Month: April 2009

CLEC Intrusive Maintenance

This evening, April 29th at 12:01AM, we will be performing intrusive maintenance on equipment serving Fusion and FlexLink customers in the downtown Santa Rosa area. This will be a service affecting maintenance window and we expect customer downtime to be less than 15 minutes.

-Tim and Clay

Update: All work has been completed as planned. Customer downtime was less than 15 minutes.

DSL Uplink Failure

Earlier today, our support department diagnosed a problem with one of our DSL aggregation routers that resulted in customers served by that router having difficulties reaching some sites on the Internet. After escalating the issue, it was diagnosed that one of the redundant ATM uplinks of that router went faulty. We have disabled that uplink and will be replacing it soon. First reports of the problem were tracked by Support at approximately 3:45 PM and the faulty uplink was disabled at 4:30 PM.

-Jared and John

Brief FTP outage.

──────

● **WHAT THE TASK ASKS**: Could you rewrite everything in the network status post from "CLEC Intrusive Maintenance" down to "was less than 15 minutes.", replacing "This evening" with "Tonight"?

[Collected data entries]
──────

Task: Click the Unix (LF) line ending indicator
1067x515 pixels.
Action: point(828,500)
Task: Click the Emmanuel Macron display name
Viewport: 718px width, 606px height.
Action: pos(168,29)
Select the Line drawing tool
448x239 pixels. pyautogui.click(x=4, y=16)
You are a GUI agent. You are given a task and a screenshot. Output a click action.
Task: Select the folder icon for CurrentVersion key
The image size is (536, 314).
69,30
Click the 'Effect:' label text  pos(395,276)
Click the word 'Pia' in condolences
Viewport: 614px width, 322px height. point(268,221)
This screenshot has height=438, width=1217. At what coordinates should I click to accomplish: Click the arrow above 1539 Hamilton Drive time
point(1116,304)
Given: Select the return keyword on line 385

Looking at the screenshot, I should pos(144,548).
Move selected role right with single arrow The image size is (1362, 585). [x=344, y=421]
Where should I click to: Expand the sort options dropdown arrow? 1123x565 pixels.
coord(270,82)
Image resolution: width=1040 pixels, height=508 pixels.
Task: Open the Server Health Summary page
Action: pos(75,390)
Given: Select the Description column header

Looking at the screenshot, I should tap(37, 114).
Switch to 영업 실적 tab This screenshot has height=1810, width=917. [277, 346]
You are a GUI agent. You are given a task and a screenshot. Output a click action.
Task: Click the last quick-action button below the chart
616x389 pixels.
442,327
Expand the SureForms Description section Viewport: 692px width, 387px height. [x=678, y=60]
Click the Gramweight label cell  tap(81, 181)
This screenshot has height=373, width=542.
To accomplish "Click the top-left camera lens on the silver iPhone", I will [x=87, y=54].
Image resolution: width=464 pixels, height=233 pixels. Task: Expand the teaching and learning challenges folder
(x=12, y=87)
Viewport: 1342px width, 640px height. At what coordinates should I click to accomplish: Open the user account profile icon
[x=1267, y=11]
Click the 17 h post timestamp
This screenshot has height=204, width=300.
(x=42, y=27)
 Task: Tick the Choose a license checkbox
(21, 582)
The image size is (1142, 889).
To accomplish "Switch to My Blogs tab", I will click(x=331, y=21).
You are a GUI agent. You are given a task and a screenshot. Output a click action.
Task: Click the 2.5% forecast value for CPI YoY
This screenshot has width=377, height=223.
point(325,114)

──────

● **SOLUTION TO THIS PROBLEM**:
CLEC Intrusive Maintenance

Tonight, April 29th at 12:01AM, we will be performing intrusive maintenance on equipment serving Fusion and FlexLink customers in the downtown Santa Rosa area. This will be a service affecting maintenance window and we expect customer downtime to be less than 15 minutes.

-Tim and Clay

Update: All work has been completed as planned. Customer downtime was less than 15 minutes.